The wilds were quiet. The boy pointed to them and held up three fingers to indicate that there were only three red men there, and shook his head to say there would be no attack from them. Old Jerome studied the little stranger closely, wondering what new trick those red devils were trying now to play. Mother Sanders and Mother Noe, the boys of the fort, the gigantic brothers to Lydia, Adam and Noel, the three girls had gathered about him, as he stood with the innocence of Eden before the fall.

“The fust thing to do,” said Mother Sanders, “is to git some clothes for the little heathen.” Whereat Lydia flushed and Dave made an impatient gesture for silence.

“What’s your name?” The boy shook his head and looked eagerly around.

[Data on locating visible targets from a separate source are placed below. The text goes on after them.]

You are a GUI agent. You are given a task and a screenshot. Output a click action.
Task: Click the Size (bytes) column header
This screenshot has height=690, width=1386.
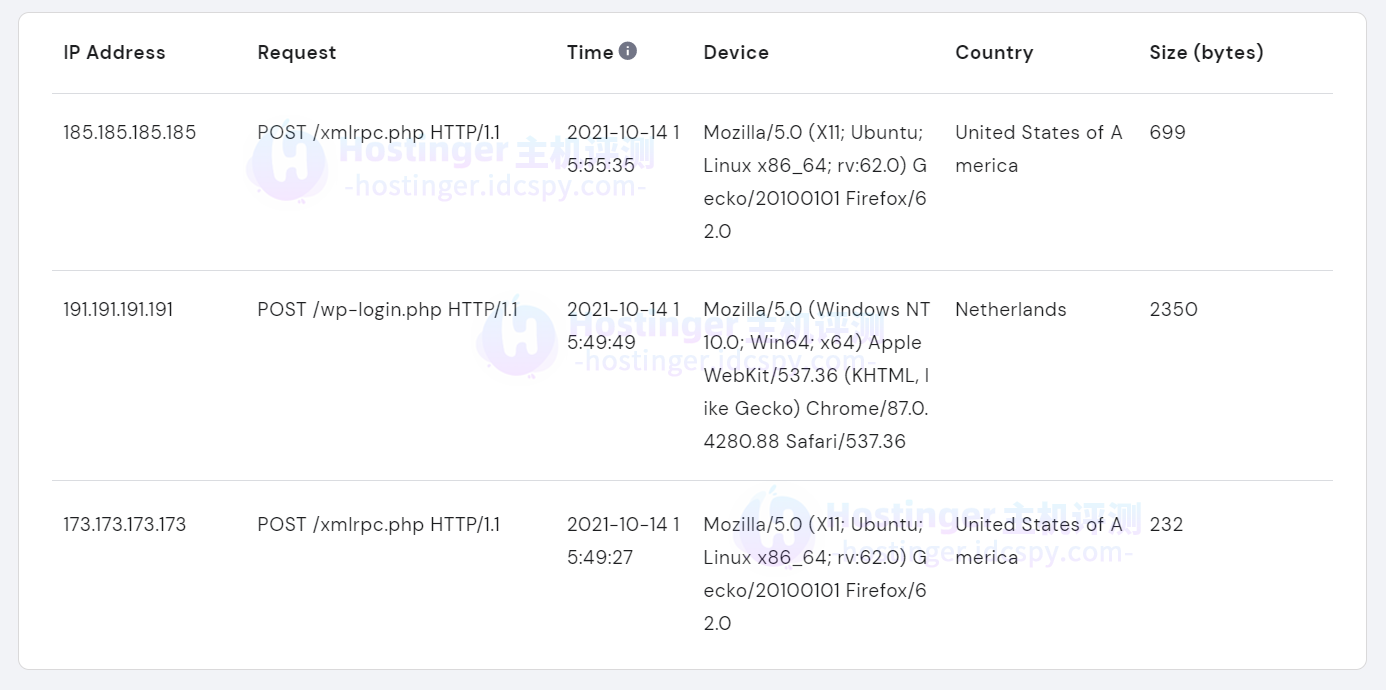pyautogui.click(x=1206, y=53)
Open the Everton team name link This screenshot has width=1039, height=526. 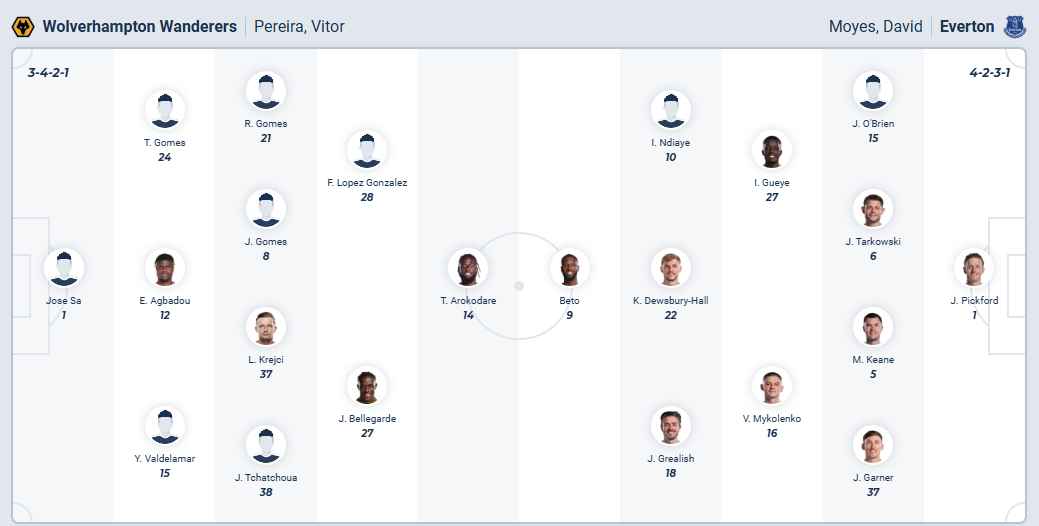point(966,26)
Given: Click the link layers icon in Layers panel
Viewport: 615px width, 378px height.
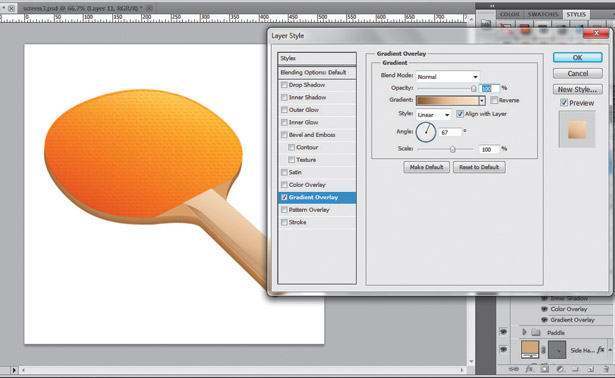Looking at the screenshot, I should (x=513, y=369).
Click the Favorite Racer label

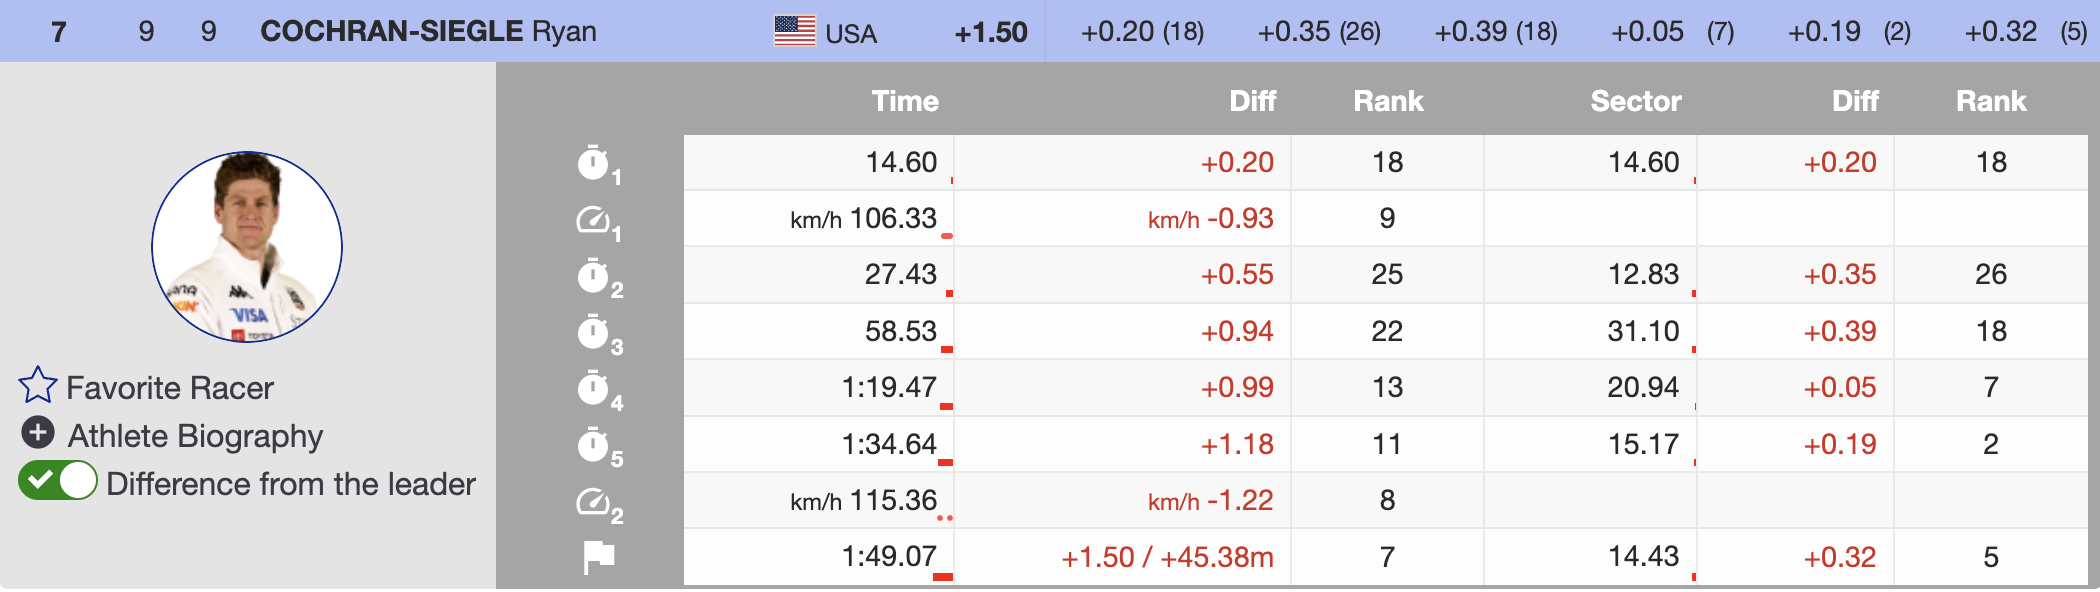[170, 388]
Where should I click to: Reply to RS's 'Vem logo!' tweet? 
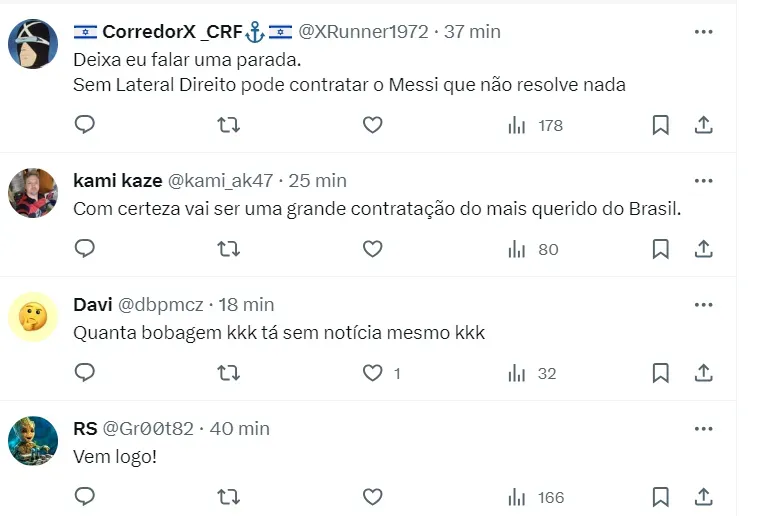tap(86, 497)
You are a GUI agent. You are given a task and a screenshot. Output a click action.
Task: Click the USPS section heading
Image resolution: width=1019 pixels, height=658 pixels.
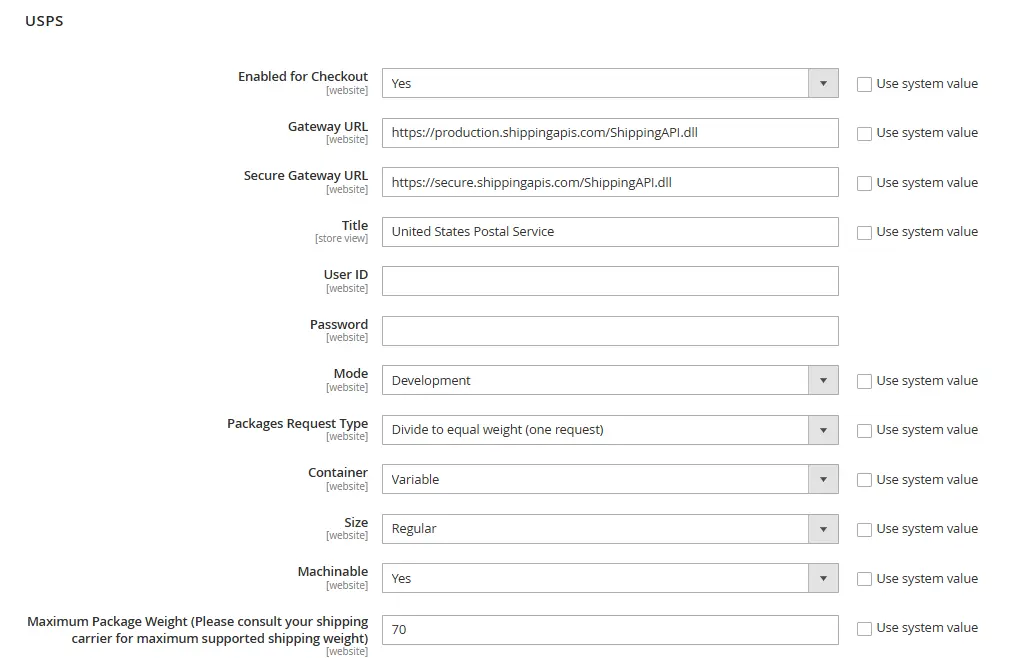(x=44, y=20)
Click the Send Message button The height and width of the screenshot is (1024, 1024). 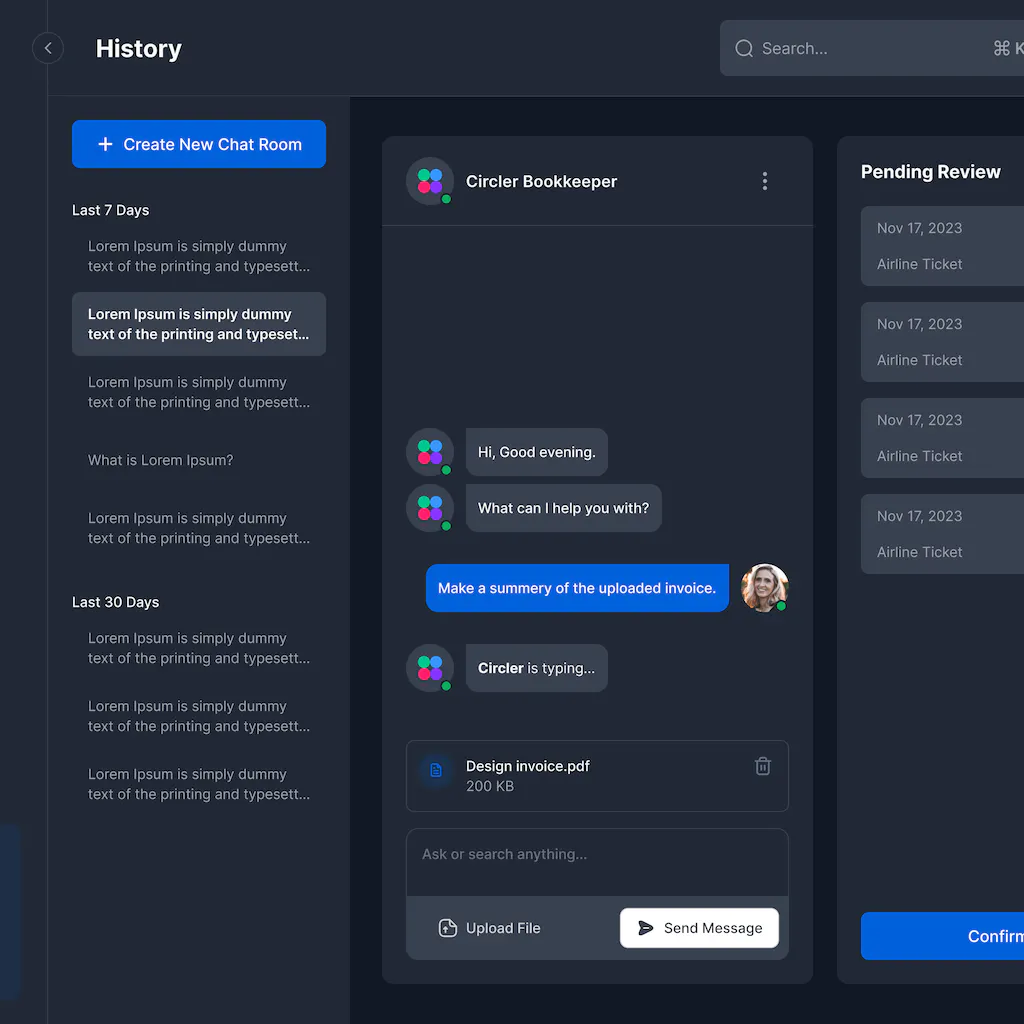coord(699,928)
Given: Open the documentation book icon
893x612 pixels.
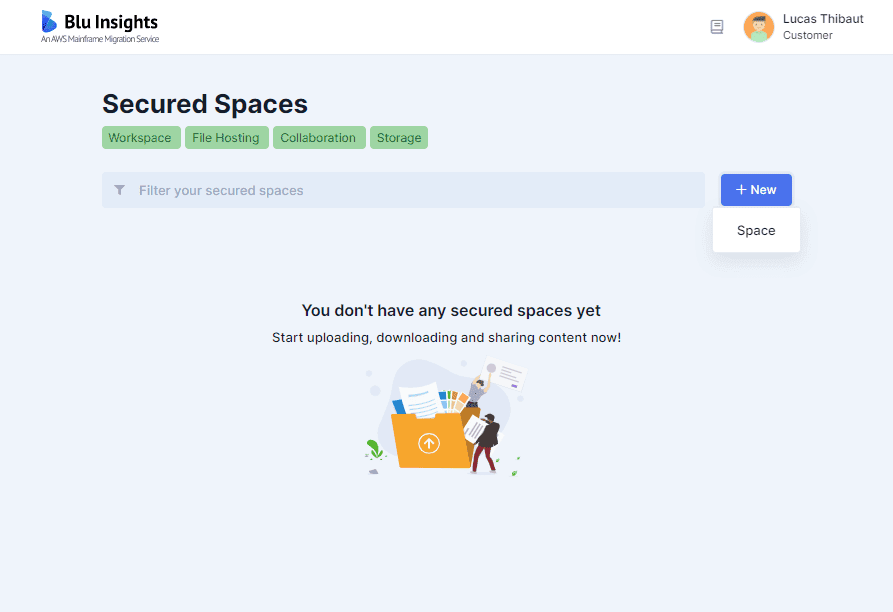Looking at the screenshot, I should click(717, 27).
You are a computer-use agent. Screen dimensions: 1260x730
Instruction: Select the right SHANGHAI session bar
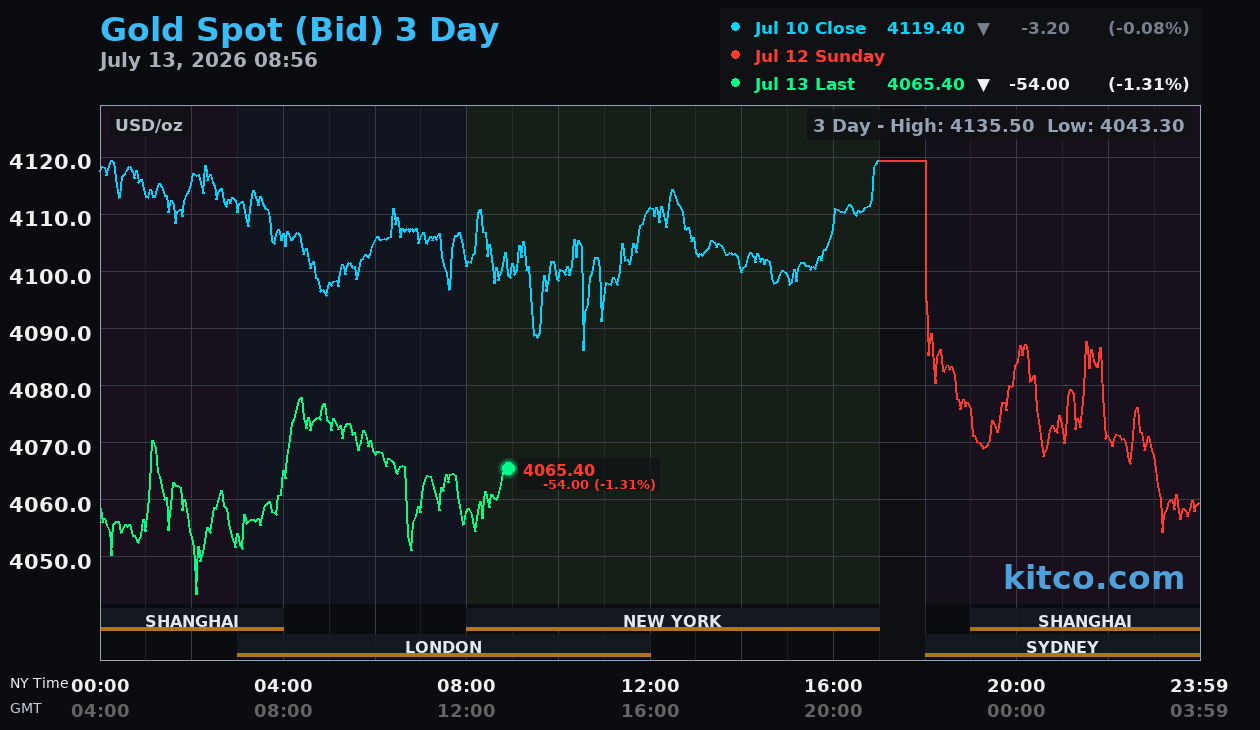1085,620
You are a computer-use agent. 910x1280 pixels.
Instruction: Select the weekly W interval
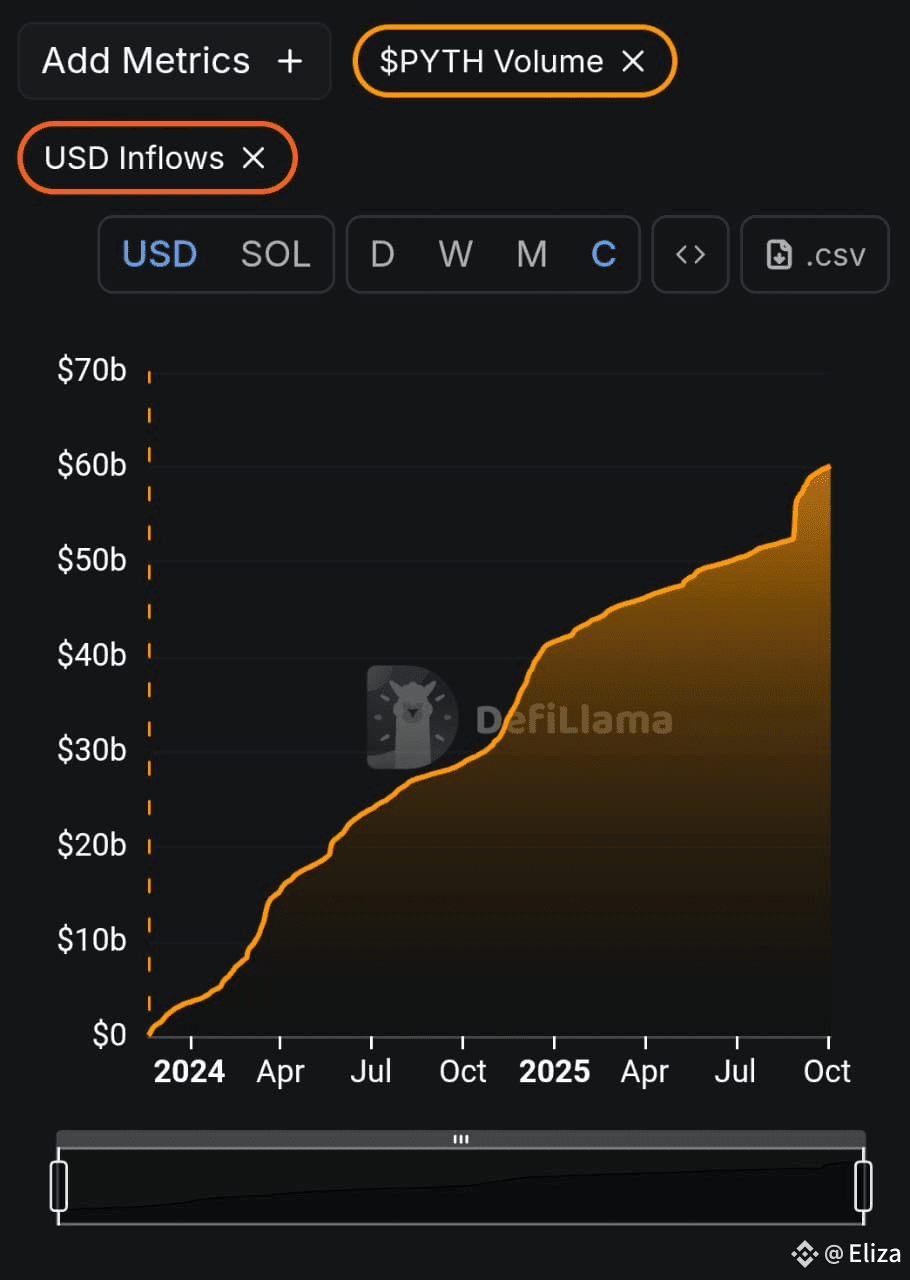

“Français—French?” he asked, and in turn the big woodsman shook his head—nobody there spoke French. However, Dave knew a little Shawnee, a good deal of the sign-language, and the boy seemed to understand a good many words in English; so that the big woodsman pieced out his story with considerable accuracy, and turned to tell it to Jerome. The Indians had crossed the Big River, were as many as the leaves, and meant to attack the whites. For the first time they had allowed the boy to go on a war-party. Some one had treated him badly—he pointed out the bruises of cuffs and kicks on his body. The Indians called him White Arrow, and he knew he was white from the girdle of untanned skin under his breech-clout and because the Indian boys taunted him. Asked why he had come to the fort, he pointed again to his bruises, put both hands against his breast, and stretched them wide as though he would seek shelter in the arms of his own race and take them to his heart; and for the first time a smile came to his face that showed him plainly as a curious product of his race and the savage forces that for years had been moulding him. That smile could have never come to the face of an Indian. No Indian would ever have so lost himself in his own emotions. No white man would have used his gestures and the symbols of nature to which he appealed. Only an Indian could have shown such a cruel, vindictive, merciless fire in his eyes when he told of his wrongs, and when he saw tears in Lydia’s eyes, the first burning in his life came to his own, and brushing across them with fierce shame he turned Indian stoic again and stood with his arms folded over his bow and arrows at his breast, looking neither to right nor left, as though he were waiting for judgment at their hands and cared little what his fate might be, as perfect from head to foot as a statue of the ancient little god, who, in him, had forsaken the couches of love for the tents of war.